Harry Butler Institute, Murdoch University, Murdoch, WA, Australia.
School of Mathematical Sciences, Queensland University of Technology, Brisbane, QLD, Australia.
PLoS One. 2022 Aug 9;17(8):e0272413. doi: 10.1371/journal.pone.0272413. eCollection 2022.
Appropriate inspection protocols and mitigation strategies are a critical component of effective biosecurity measures, enabling implementation of sound management decisions. Statistical models to analyze biosecurity surveillance data are integral to this decision-making process. Our research focuses on analyzing border interception biosecurity data collected from a Class A Nature Reserve, Barrow Island, in Western Australia and the associated covariates describing both spatial and temporal interception patterns. A clustering analysis approach was adopted using a generalization of the popular k-means algorithm appropriate for mixed-type data. The analysis approach compared the efficiency of clustering using only the numerical data, then subsequently including covariates to the clustering. Based on numerical data only, three clusters gave an acceptable fit and provided information about the underlying data characteristics. Incorporation of covariates into the model suggested four distinct clusters dominated by physical location and type of detection. Clustering increases interpretability of complex models and is useful in data mining to highlight patterns to describe underlying processes in biosecurity and other research areas. Availability of more relevant data would greatly improve the model. Based on outcomes from our research we recommend broader use of cluster models in biosecurity data, with testing of these models on more datasets to validate the model choice and identify important explanatory variables.

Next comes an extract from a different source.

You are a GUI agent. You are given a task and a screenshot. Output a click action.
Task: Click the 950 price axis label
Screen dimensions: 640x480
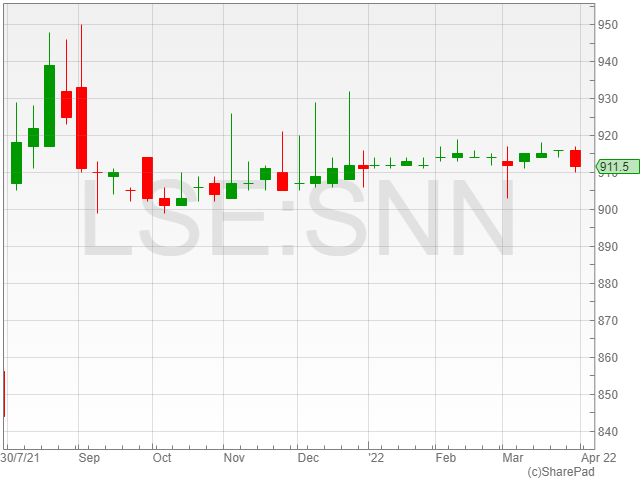[x=608, y=24]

适当的检查协议和缓解策略是有效生物安保措施的关键组成部分,可实现合理的管理决策。用于分析生物安保监测数据的统计模型是这一决策过程的组成部分。我们的研究重点是分析从西澳大利亚巴罗岛 A 级自然保护区收集的边境截获生物安保数据,以及描述空间和时间截获模式的相关协变量。采用了一种聚类分析方法,使用了一种适用于混合数据的流行 k-均值算法的广义方法。该分析方法比较了仅使用数值数据进行聚类的效率,然后将协变量纳入聚类。仅基于数值数据,三个聚类给出了可接受的拟合度,并提供了有关基础数据特征的信息。将协变量纳入模型表明,四个不同的聚类主要由物理位置和检测类型决定。聚类提高了复杂模型的可解释性,在数据挖掘中很有用,可以突出模式,以描述生物安保和其他研究领域中的潜在过程。更多相关数据的可用性将大大改进模型。根据我们研究的结果,我们建议在生物安保数据中更广泛地使用聚类模型,并在更多数据集上测试这些模型,以验证模型选择并确定重要的解释变量。